Ampullary Carcinomas

The focality of these malignant lesions at the ampulla should be distinguished from the more ill-defined crescentic soft tissue seen with groove pancreatitis. However, especially when ampullary carcinomas grow larger, the distinction may not be so simple.

Duodenal Gastrointestinal Stromal Tumor and Carcinoid

Gastrointestinal stromal tumors, in particular, can be quite variable in their appearance, and the more hypodense lesions arising from the submucosal layer of the medial duodenal wall could potentially mimic groove pancreatitis.
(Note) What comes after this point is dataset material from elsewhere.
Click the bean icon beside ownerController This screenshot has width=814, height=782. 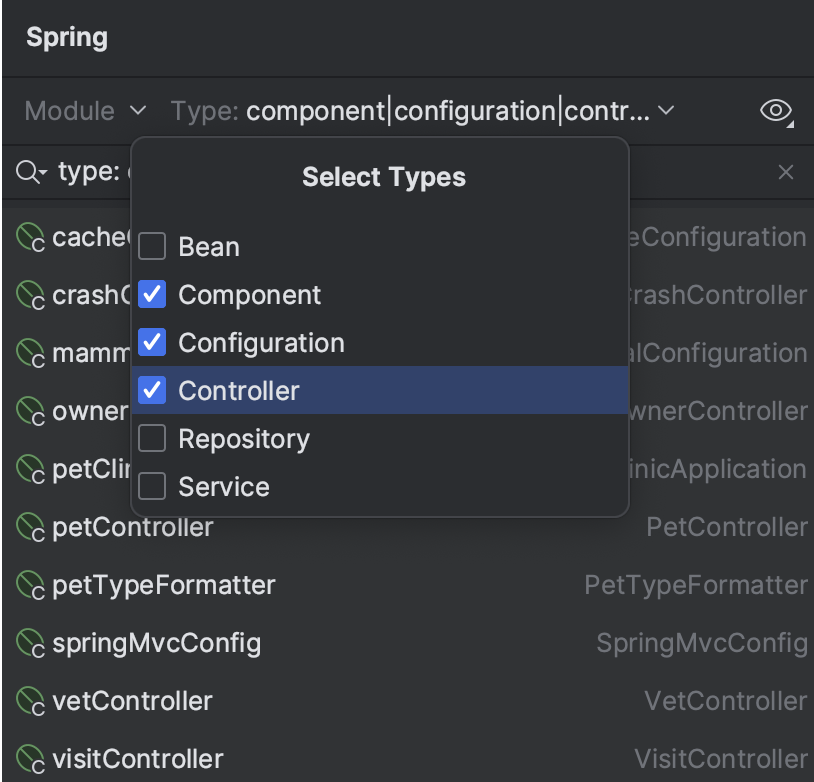(28, 411)
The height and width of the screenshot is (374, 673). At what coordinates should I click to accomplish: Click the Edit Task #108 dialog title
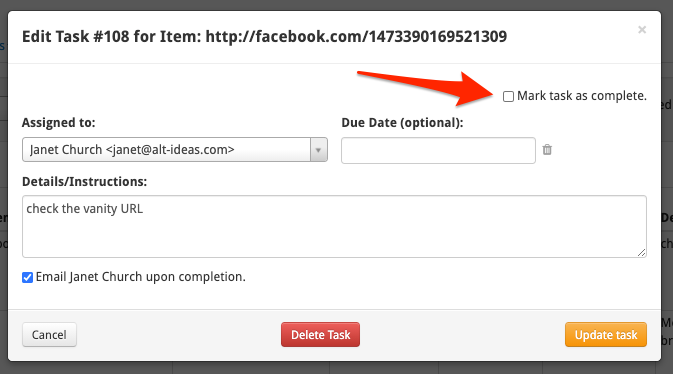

However, some gastrointestinal stromal tumors and most carcinoid or neuroendocrine tumors are avidly hypervascular and will not typically be confused with groove pancreatitis.

Paraduodenal Pancreatitis

Several different terms have been coined for chronic inflammatory processes centered in the pancreaticoduodenal groove, including groove pancreatitis, cystic dystrophy of the heterotopic pancreas, periampullary duodenal wall cyst, pancreatic hamartoma of the duodenal wall, myoadenomatosis, and cystic dystrophy of the duodenal wall [5, 19]. This group of disorders, all of which are considered to be relatively similar from a histopathologic perspective, have clinically been grouped together and termed “paraduodenal pancreatitis.” Practically speaking, the different entities in this group do not substantially differ in terms of their clinical presentations and radiologic appearances and should all be considered as being within the spectrum of groove pancreatitis.

Conventional Edematous Pancreatitis With Involvement of the Groove

In some instances, an acute presentation of groove pancreatitis can be difficult to distinguish from acute edematous pancreatitis that secondarily involves the pancreaticoduodenal groove. Groove pancreatitis typically shows little retroperitoneal inflammation or fluid, and even in the segmental form, involvement of the pancreas is usually limited to the pancreatic head. This should be contrasted with typical acute edematous pancreatitis, which usually involves a substantial portion of the pancreatic parenchyma, does not appear centered in the groove, and is typically characterized by peripancreatic fluid and inflammation tracking into the pararenal spaces. Moreover, elevated lipase levels are not characteristic of groove pancreatitis and are an important differentiating feature. Finally, typical edematous pancreatitis should usually resolve on follow-up studies, whereas the imaging findings associated with groove pancreatitis often persist.

Conclusion

The prospective diagnosis of groove pancreatitis can be quite difficult regardless of the radiologic modality (CT or MRI), and, despite the presence of several suggestive imaging features, differentiating this entity from malignancy (particularly pancreatic ductal adenocarcinoma and duodenal adenocarcinoma) may not always be possible. In most cases, given the inability to reliably exclude an underlying malignancy, patients ultimately undergo pancreaticoduodenectomy. However, in those cases where the imaging features are highly characteristic and the radiologist is able to strongly suggest the diagnosis on presentation, major surgery can potentially be avoided.